Is it possible to easily calculate and display e.g. a column that optimally shows the number of bytes of missing data whenever missing data is indicated using SACK? E.g. a server indicates missing data, by sending a packet with ACK 1000 and SLE 1100 and SRE 1400. The original data sent by the client was 1400 bytes. So, in essence I would like to have a column that for the particular packet with SACK used, displays 100 bytes - i.e. the missing amount of traffic. If a column is not possible, is this type of analysis possible using scripting or similar?

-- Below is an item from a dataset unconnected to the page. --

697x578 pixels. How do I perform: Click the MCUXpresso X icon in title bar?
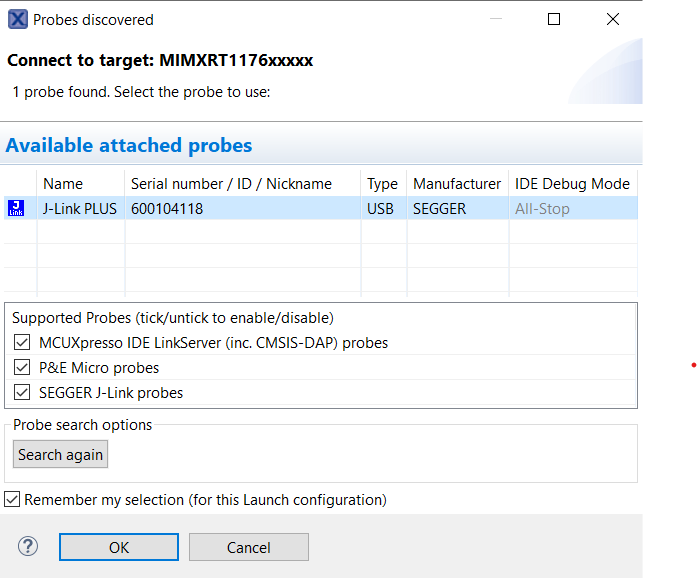(17, 19)
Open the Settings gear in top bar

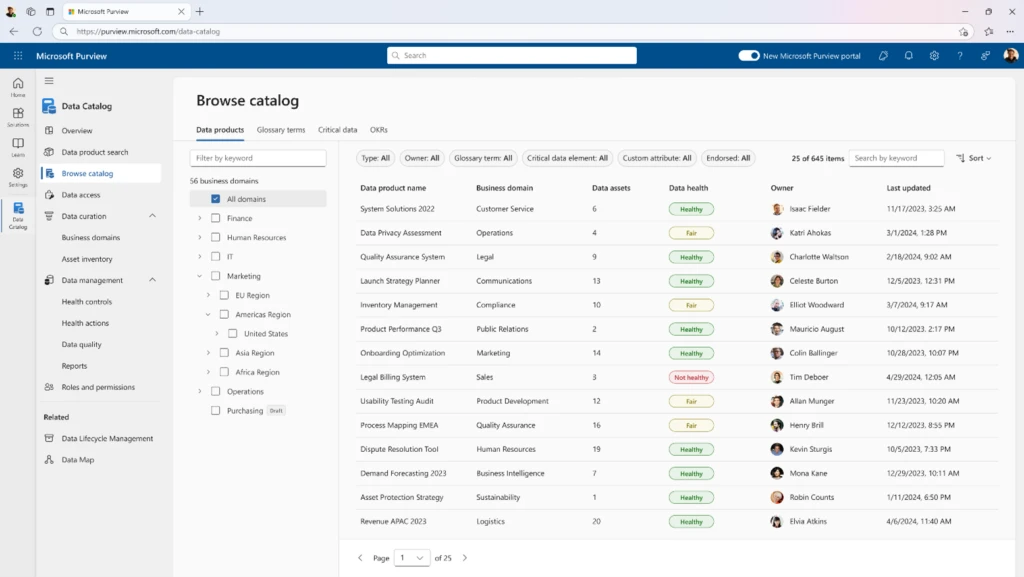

Reason being is that I see all data being received at the server, but for some reason, the server does not acknowledge it. I'm trying to find the smoking gun and my idea is that for whatever reason there might be a pattern where e.g. the server always "misses" 100 bytes of data. asked 07 Nov '14, 00:17  NJL |
One Answer:
I don't think Wireshark can do this because you can't have columns that calculate stuff for you on the fly. You could try to add a custom column containing the SACK edges and export the packet list to CSV (via the file menu). Then import that file into Excel and have it calculate the missing pieces. I'm not sure though if this can be easily done, because you might have more than one SACK block in the options. answered 07 Nov '14, 12:23  Jasper ♦♦ |
Thanks for the suggestion, but you were right, it's not something that's easily done unfortunately - at least not to be able to cover the full details as you suggest yourself.